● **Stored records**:
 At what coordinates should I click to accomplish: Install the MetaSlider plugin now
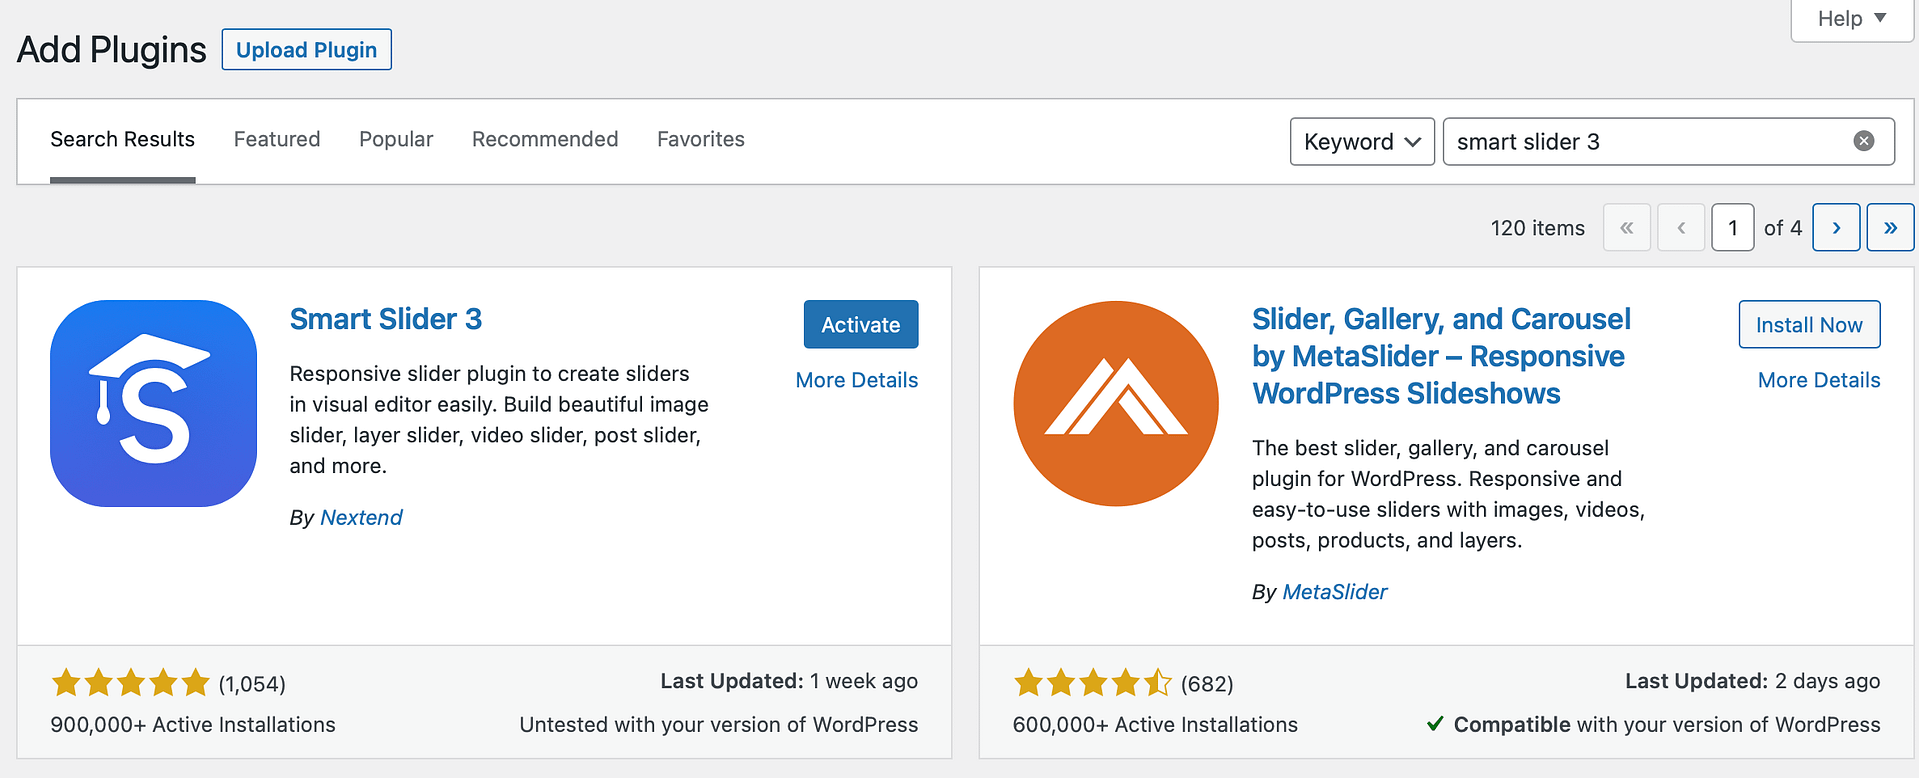(1808, 325)
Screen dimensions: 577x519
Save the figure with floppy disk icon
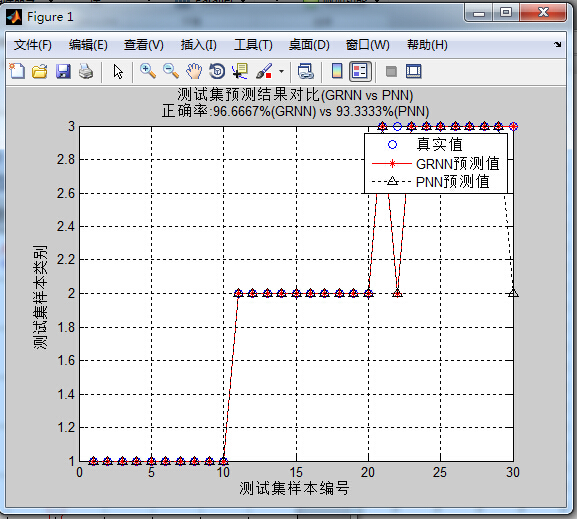[x=63, y=71]
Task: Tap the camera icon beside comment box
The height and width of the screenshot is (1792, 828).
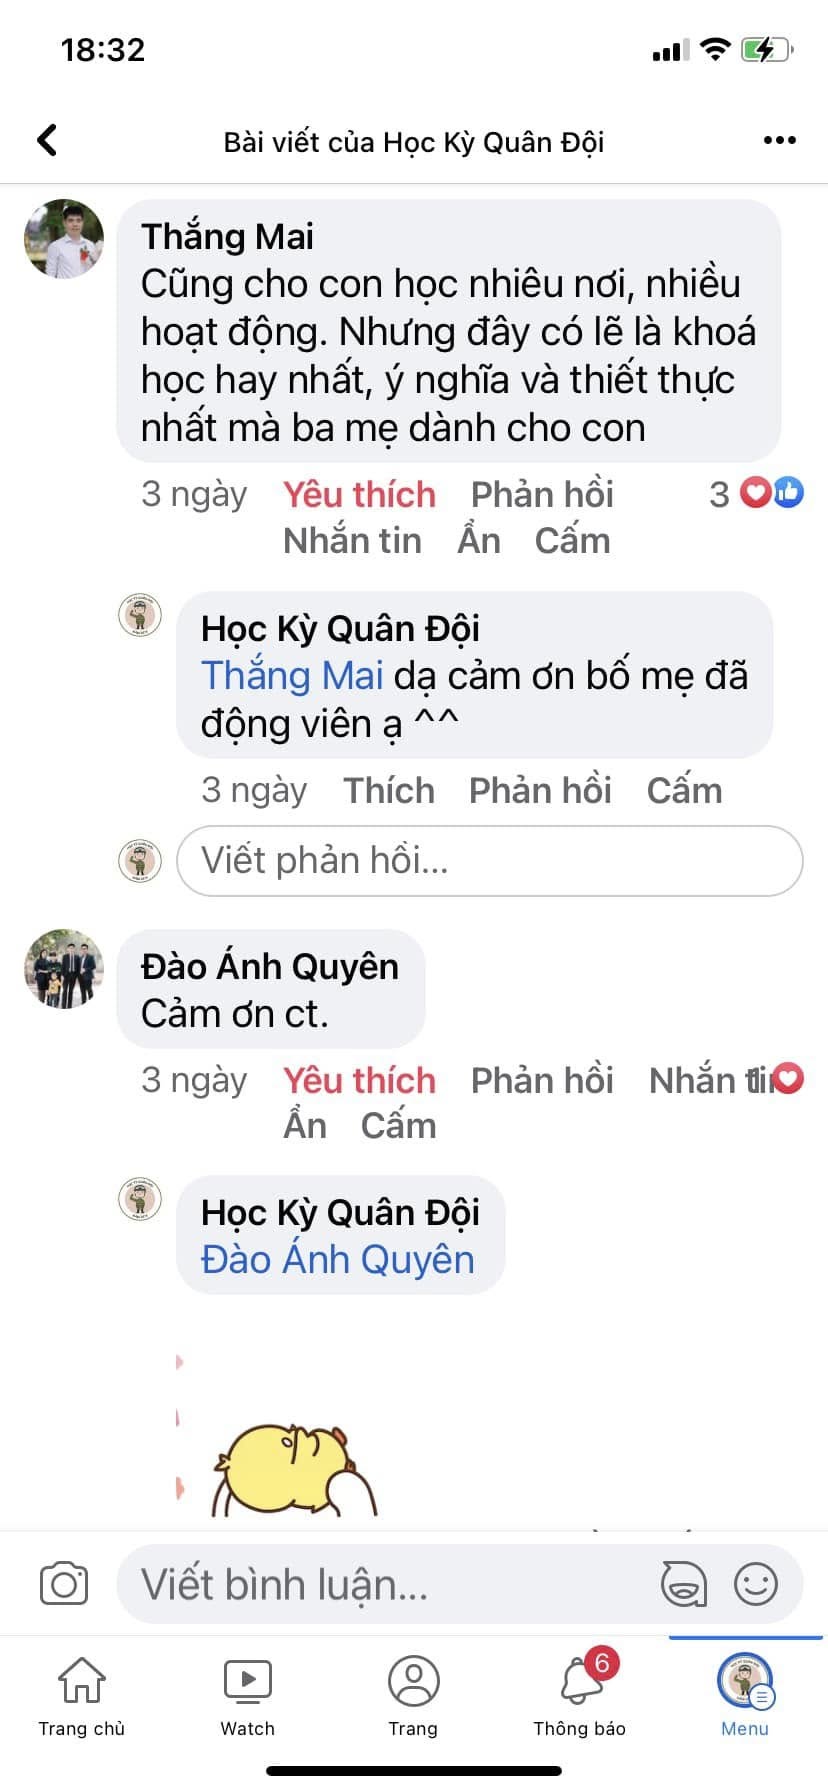Action: coord(64,1584)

● **Task to carry out**: Please set down exactly the lines from the first line of the data above through the line with "Task: Tap the camera icon beside comment box", both included, leaving out the pictures.

● **Answer to the problem**:
 At what coordinates should I click to accomplish: Install the MetaSlider plugin now
(1808, 325)
Screen dimensions: 577x519
Save the figure with floppy disk icon
[x=63, y=71]
Task: Tap the camera icon beside comment box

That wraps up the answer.